Even with the cutbacks, the dining bill of Hong Kong’s richest 1 percent, such as Sadhwani, remains large enough to keep some of the city’s most expensive eateries going amid the recession, said Nick Debnam, KPMG’s partner in charge of consumer markets in Hong Kong.
“The chunk of the population that eats at these sorts of places once or twice a year is going to disappear,” Glenn Maguire, chief Asia-Pacific economist at Societe Generale SA in Hong Kong, said in an interview.

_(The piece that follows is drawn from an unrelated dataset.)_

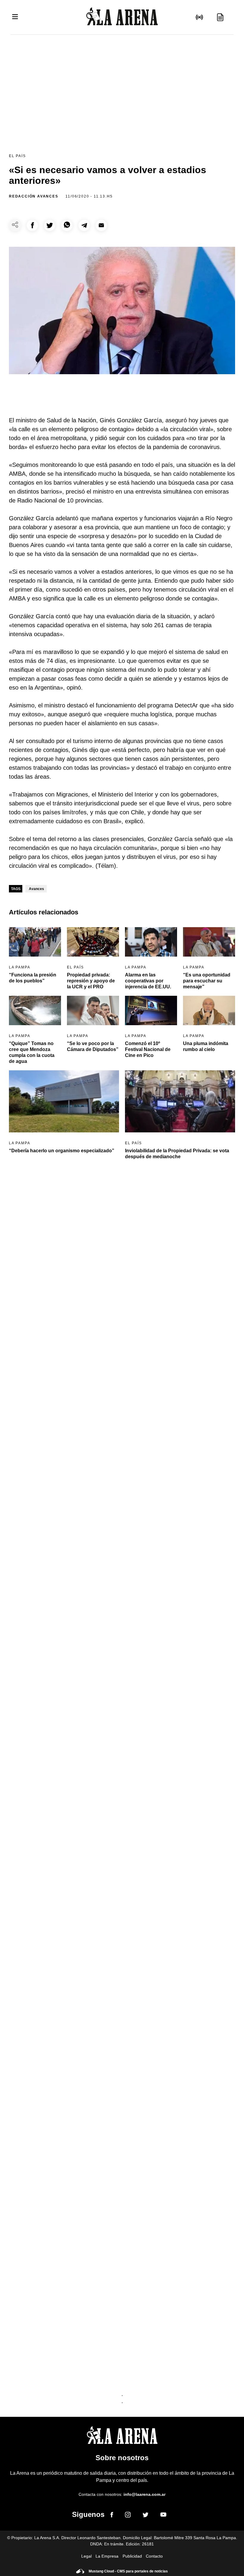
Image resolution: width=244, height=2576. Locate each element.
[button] (32, 225)
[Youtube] (163, 2515)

Still, the rich are likely to keep returning to their favorites. “They may, instead of having a holiday, go out for a nice restaurant meal instead.”
Government data show Hong Kong’s restaurant receipts rose 14 percent to HK$20 billion in the three months ended Sept. 30, even as the local benchmark Hang Seng Index fell 18 percent from the preceding quarter as the effect of the U.S. slowdown spreads.
HK$16,888 A-Head Dinner
At Gaddi’s, the French restaurant at The Peninsula, about 40 guests paid HK$16,888 each for a Dec. 18 dinner to celebrate the five-star hotel’s 55th anniversary, according to a spokeswoman.
The price tag, excluding a 10 percent service charge, covered six courses, such as Atlantic blue lobster and slow- roasted venison loin. Each course was paired with a wine of the 1953 vintage, including a Chateau Margaux.